OpenAI GPT Plugin
The OpenAI GPT plugin integrates GPT-3.5 and GPT-4 language models into Scallop, enabling LLM-powered text processing, classification, information extraction, and generation within logical programs.
Overview
The GPT plugin provides four foreign constructs for different use cases:
$gpt(prompt)- Foreign function for simple text generationgpt(input, output)- Foreign predicate for flexible fact generation@gpt- Foreign attribute for few-shot classification/extraction@gpt_extract_info- Foreign attribute for structured information extraction
Use Cases
- Text classification: Sentiment analysis, intent detection, category labeling
- Information extraction: Named entity recognition, relation extraction
- Text generation: Question answering, translation, summarization
- Few-shot learning: Provide examples, get consistent results
- Probabilistic reasoning: Combine LLM outputs with logical rules
Model Support
| Model | Description | Use Case |
|---|---|---|
gpt-3.5-turbo | Fast, cost-effective | General classification, extraction |
gpt-4 | Most capable | Complex reasoning, nuanced understanding |
gpt-4-turbo | Latest GPT-4 | Balanced cost and capability |
Setup and Configuration
Installation
# Install GPT plugin
cd /path/to/scallop
make -C etc/scallopy-plugins develop-gpt
# Or install with pip
cd etc/scallopy-plugins/gpt
pip install -e .
API Key Configuration
The plugin requires an OpenAI API key:
Set environment variable:
export OPENAI_API_KEY="sk-..."
Get an API key:
- Visit https://platform.openai.com/api-keys
- Sign up or log in
- Create a new secret key
- Copy and save it securely
Verify configuration:
echo $OPENAI_API_KEY
# Should print: sk-...
Command-Line Options
Configure the plugin when running Scallop programs:
scli program.scl \
--openai-gpt-model gpt-4 \
--openai-gpt-temperature 0.0 \
--num-allowed-openai-request 50
Options:
| Option | Type | Default | Description |
|---|---|---|---|
--openai-gpt-model | string | gpt-3.5-turbo | GPT model to use |
--openai-gpt-temperature | float | 0.0 | Sampling temperature (0.0 = deterministic) |
--num-allowed-openai-request | int | 100 | Maximum API calls per run |
Python API Configuration
import scallopy
# Create context
ctx = scallopy.ScallopContext()
# Load plugin registry
plugin_registry = scallopy.PluginRegistry()

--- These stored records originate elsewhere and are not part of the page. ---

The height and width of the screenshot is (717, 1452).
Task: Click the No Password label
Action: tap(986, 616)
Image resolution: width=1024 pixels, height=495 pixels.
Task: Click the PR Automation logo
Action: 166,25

plugin_registry.load_plugins_from_entry_points()
# Configure GPT plugin
plugin_registry.configure({
"openai_gpt_model": "gpt-4",
"openai_gpt_temperature": 0.0,
"num_allowed_openai_request": 50
}, [])
# Load into context
plugin_registry.load_into_ctx(ctx)
# Now use GPT constructs in your program
Rate Limiting
The plugin automatically limits API calls to prevent runaway costs:
- Default: 100 requests per run
- Customize with
--num-allowed-openai-request - Exceeding limit raises exception
- Memoization reduces redundant calls
Foreign Function: $gpt
The $gpt foreign function provides simple text-to-text generation:
Signature
$gpt(prompt: String) -> String
Usage
Direct invocation:
rel questions = {
"What is the capital of France?",
"Translate to Spanish: Good morning",
"What is 15 * 24?"
}
rel answers(q) = questions(q), a = $gpt(q)
query answers
Expected output (mock when API key not set):
answers: {
("Paris"),
("Buenos días"),
("360")
}
In expressions:
rel prompts = {"Explain quantum computing in one sentence"}
rel response = {$gpt(p) | prompts(p)}
query response
Memoization
The function automatically memoizes results:
rel repeated = {
"What is 2+2?",
"What is 2+2?", // Same prompt
"What is 2+2?" // Same prompt
}
rel answers = {$gpt(q) | repeated(q)}
// Only makes 1 API call!
Error Handling
If API key is not set or rate limit exceeded:
[scallop_openai] `OPENAI_API_KEY` not found, consider setting it in the environment variable
Foreign Predicate: gpt(…)
The gpt foreign predicate provides flexible fact generation with multiple calling patterns:
Signature
gpt(input: String, output: String)
Calling Patterns
Bound-Free (bf) - Generation:
rel questions = {"What is the capital of Spain?", "What is 10 + 5?"}
rel qa(q, a) = questions(q), gpt(q, a)
query qa
// Result: {
// ("What is the capital of Spain?", "Madrid"),
// ("What is 10 + 5?", "15")
// }
Bound-Bound (bb) - Verification:
rel candidate_answers = {
("What is 2+2?", "4"),
("What is 2+2?", "5"),
("What is 2+2?", "22")
}
rel verified(q, a) = candidate_answers(q, a), gpt(q, a)
query verified
// Result: {("What is 2+2?", "4")}
// Only the correct answer passes verification
Multiple Outputs
GPT can return multiple completions (requires API configuration):
// With n=3 in API call
rel question = {"What are some programming languages?"}
rel languages(q, lang) = question(q), gpt(q, lang)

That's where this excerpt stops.